Conner estalló en carcajadas mientras se tiraba de espaldas sobre mi cama.
-No digas tonterías-rió-Nadie muere envenenado en una boda. En la noche de bodas, tal vez, pero no en la ceremonia.
-No es gracioso-gruñí, cruzando los brazos. Caminaba de un lado a otro de mi habitación, todavía con la armadura puesta-Dicen que Damian de Noctaris entrena con hojas ocultas, que sabe mirar a los ojos y matarte sin mover casi ni un músculo.

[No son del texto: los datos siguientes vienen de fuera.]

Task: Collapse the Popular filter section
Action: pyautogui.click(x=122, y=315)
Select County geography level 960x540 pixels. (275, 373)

-Dicen muchas cosas-replicó, encogiéndose de hombros- También decían que tú podías levantar un caballo con una sola mano a los ocho años. Y mira, solo fue una mula vieja y dos manos.

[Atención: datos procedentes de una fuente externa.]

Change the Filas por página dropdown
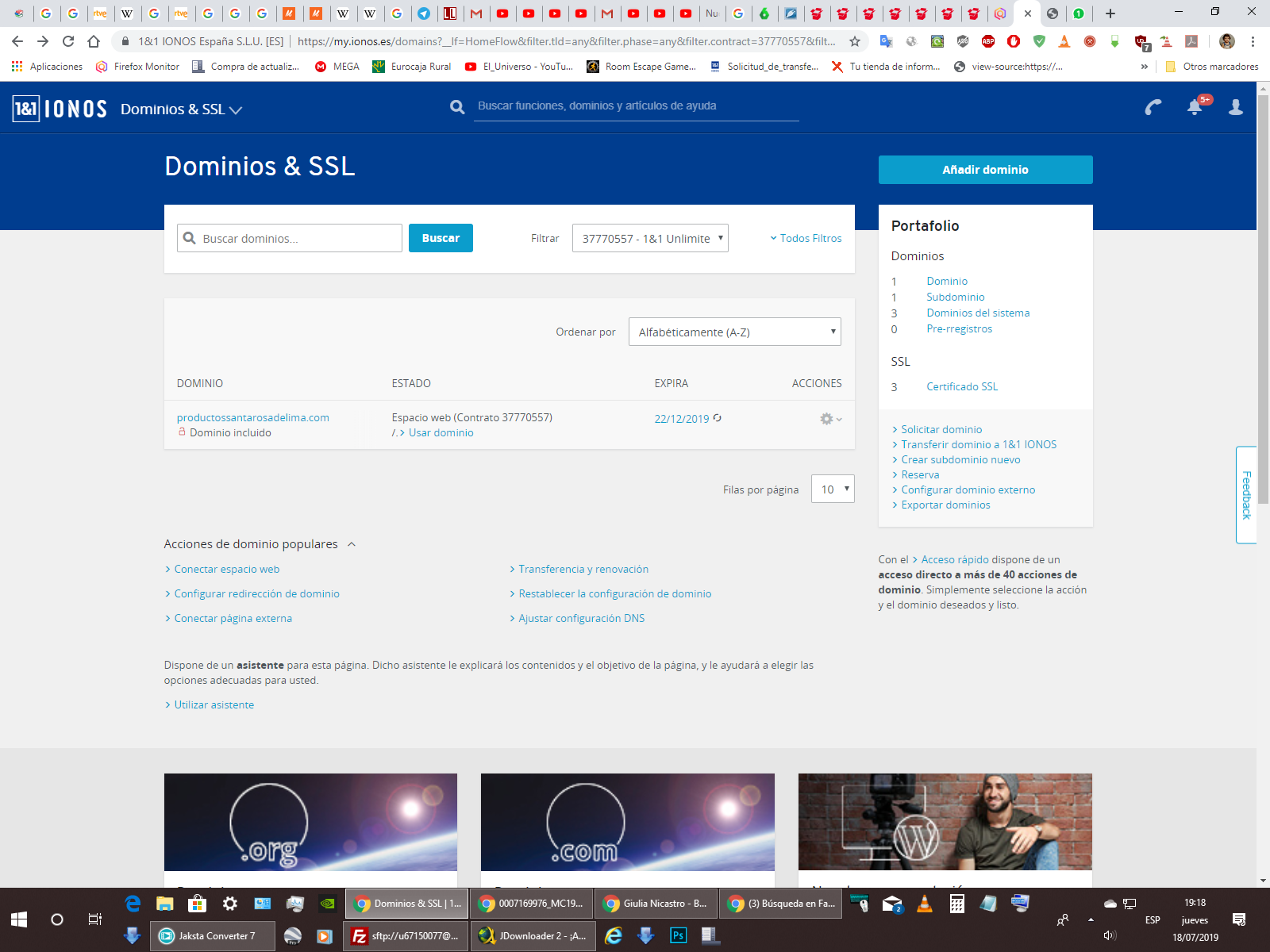 832,489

Lo fulminé con la mirada, pero él seguía tan tranquilo como siempre.
-Tengo veintidós años, Conner. No debería estar pensando en alianzas políticas, ni en bodas, ni en omegas asesinos.

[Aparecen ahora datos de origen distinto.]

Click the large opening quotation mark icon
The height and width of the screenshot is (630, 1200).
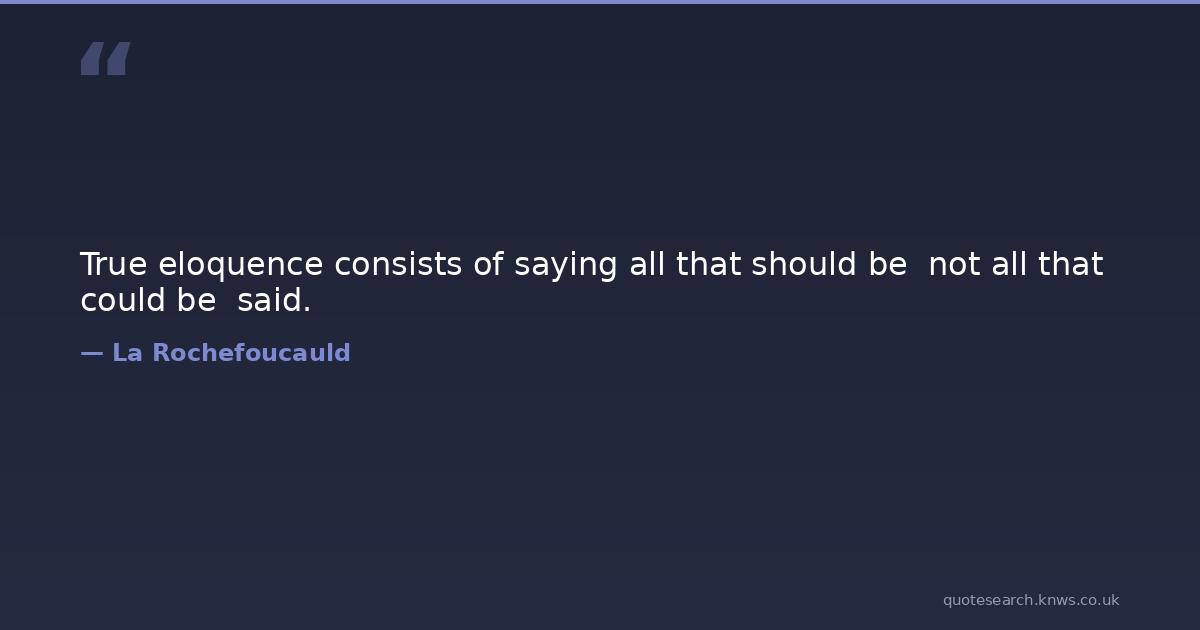coord(105,58)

-Técnicamente, eso sí es parte de ser príncipe-bostezó-Pero te entiendo.
Me dejé caer en la silla, hundiendo la cara en las manos.
-No sé cómo voy a convivir con alguien que ha vivido toda su vida entre dagas y susurros. No sé si quiero conocerlo. Tal vez prefiera no hacerlo.
-¿Y si no es tan terrible como dicen?
-¿Y si sí?-murmuré-¿Y si abro los ojos una mañana y ya estoy muerto?
Conner sonrió, esta vez más suave.
-Entonces me aseguraré de vengarte. Aunque... algo me dice que ese tal Damian no es el único con filo bajo la sonrisa.
Lo miré.
-¿Qué quieres decir?
-Quiero decir que tal vez él también esté preguntándose ahora mismo si tú vas a aplastarlo contra una pared en mitad de la noche. Y que si ambos tienen miedo… es que algo interesante está por empezar.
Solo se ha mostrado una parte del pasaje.